1. November 2025, 14:49 Uhr Quelle: DIE ZEIT, dpa, Reuters, ps
Mit 16 Schweigeminuten haben Zehntausende Menschen in der nordserbischen Stadt Novi Sad der 16 Toten des Dacheinsturzes am Bahnhof vor einem Jahr gedacht. Die Menschen versammelten sich auf dem Platz vor dem Bahnhof und entlang des kilometerlangen Freiheitsboulevards. Viele legten Blumen und Kränze nieder, hielten rote Herzen mit den Namen der Opfer hoch und gedachten um 11:52 Uhr – dem Zeitpunkt des Unglücks – gemeinsam in Stille der Toten.
Das Bahnhofsunglück, das sich am 1. November 2024 ereignet hatte, gilt als Auslöser der größten Protestbewegung der jüngeren serbischen Geschichte. Seit Monaten fordern Demonstrierende, angeführt von Studierenden und zivilgesellschaftlichen Gruppen, die strafrechtliche Verfolgung der Verantwortlichen sowie vorgezogene Neuwahlen. Sie machen Korruption, Schlamperei und politische Einflussnahme unter Präsident Aleksandar Vučić für das Unglück verantwortlich.
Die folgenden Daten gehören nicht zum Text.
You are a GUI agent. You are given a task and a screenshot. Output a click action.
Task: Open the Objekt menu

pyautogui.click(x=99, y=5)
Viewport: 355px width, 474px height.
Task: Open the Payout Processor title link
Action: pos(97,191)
Experten hatten schwere Mängel bei den Renovierungsarbeiten festgestellt.
Zur Gedenkveranstaltung reisten Bürgerinnen und Bürger aus dem ganzen Land an, viele Studierende kamen zu Fuß oder mit dem Fahrrad nach Novi Sad. Die Bevölkerung entlang der Strecke empfing sie mit Essen und Unterkunft. Die Regierung hatte den Bahnverkehr zwischen Belgrad und Novi Sad am Vortag wegen einer angeblichen Bombendrohung eingestellt – eine Begründung, die bereits bei früheren Protesten angeführt worden war und viele Menschen für unglaubwürdig halten.
Die Protestbewegung wirft der Regierung zudem generell Korruption, Vetternwirtschaft und Einschränkung der Medienfreiheit vor. Ein unabhängiger Bericht an das Europäische Parlament bestätigte zuletzt Korruption und mangelhafte Baustandards beim Bahnhofsprojekt. Die Regierung weist alle Vorwürfe zurück. Bislang ist es zu keiner Gerichtsverhandlung gegen die Verantwortlichen des Bahnhofsdachunglücks gekommen.